■ Collected data entries:
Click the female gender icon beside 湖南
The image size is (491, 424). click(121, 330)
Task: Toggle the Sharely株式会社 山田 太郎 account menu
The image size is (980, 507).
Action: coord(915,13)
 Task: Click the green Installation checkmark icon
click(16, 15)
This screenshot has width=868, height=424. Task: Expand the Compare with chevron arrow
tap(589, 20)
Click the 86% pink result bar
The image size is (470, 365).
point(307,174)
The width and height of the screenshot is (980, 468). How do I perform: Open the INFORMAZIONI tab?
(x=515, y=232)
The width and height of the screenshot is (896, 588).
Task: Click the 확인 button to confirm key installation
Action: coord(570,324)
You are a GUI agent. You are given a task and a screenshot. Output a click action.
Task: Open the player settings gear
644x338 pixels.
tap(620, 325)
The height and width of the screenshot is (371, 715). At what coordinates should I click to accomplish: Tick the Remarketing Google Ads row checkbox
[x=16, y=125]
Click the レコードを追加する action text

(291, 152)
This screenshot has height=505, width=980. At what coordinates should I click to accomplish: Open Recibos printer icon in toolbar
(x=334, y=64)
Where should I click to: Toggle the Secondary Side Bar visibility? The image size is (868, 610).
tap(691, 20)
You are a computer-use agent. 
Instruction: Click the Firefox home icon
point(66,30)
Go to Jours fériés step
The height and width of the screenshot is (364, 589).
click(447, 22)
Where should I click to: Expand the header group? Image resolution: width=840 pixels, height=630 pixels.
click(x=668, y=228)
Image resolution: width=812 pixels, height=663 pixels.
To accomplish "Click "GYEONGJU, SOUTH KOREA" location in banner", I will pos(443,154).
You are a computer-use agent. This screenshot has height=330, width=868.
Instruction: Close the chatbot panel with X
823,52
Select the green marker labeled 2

■ Exercise description: Go through the data above and transcribe every entry exactly.

■ Reply to the exercise:
Click the female gender icon beside 湖南
The image size is (491, 424). click(121, 330)
Task: Toggle the Sharely株式会社 山田 太郎 account menu
The image size is (980, 507).
Action: coord(915,13)
 Task: Click the green Installation checkmark icon
click(16, 15)
This screenshot has width=868, height=424. Task: Expand the Compare with chevron arrow
tap(589, 20)
Click the 86% pink result bar
The image size is (470, 365).
point(307,174)
The width and height of the screenshot is (980, 468). How do I perform: Open the INFORMAZIONI tab?
(x=515, y=232)
The width and height of the screenshot is (896, 588).
Task: Click the 확인 button to confirm key installation
Action: coord(570,324)
You are a GUI agent. You are given a task and a screenshot. Output a click action.
Task: Open the player settings gear
644x338 pixels.
tap(620, 325)
The height and width of the screenshot is (371, 715). At what coordinates should I click to accomplish: Tick the Remarketing Google Ads row checkbox
[x=16, y=125]
Click the レコードを追加する action text

(291, 152)
This screenshot has height=505, width=980. At what coordinates should I click to accomplish: Open Recibos printer icon in toolbar
(x=334, y=64)
Where should I click to: Toggle the Secondary Side Bar visibility? The image size is (868, 610).
tap(691, 20)
You are a computer-use agent. 
Instruction: Click the Firefox home icon
point(66,30)
Go to Jours fériés step
The height and width of the screenshot is (364, 589).
click(447, 22)
Where should I click to: Expand the header group? Image resolution: width=840 pixels, height=630 pixels.
click(x=668, y=228)
Image resolution: width=812 pixels, height=663 pixels.
To accomplish "Click "GYEONGJU, SOUTH KOREA" location in banner", I will pos(443,154).
You are a computer-use agent. This screenshot has height=330, width=868.
Instruction: Close the chatbot panel with X
823,52
Select the green marker labeled 2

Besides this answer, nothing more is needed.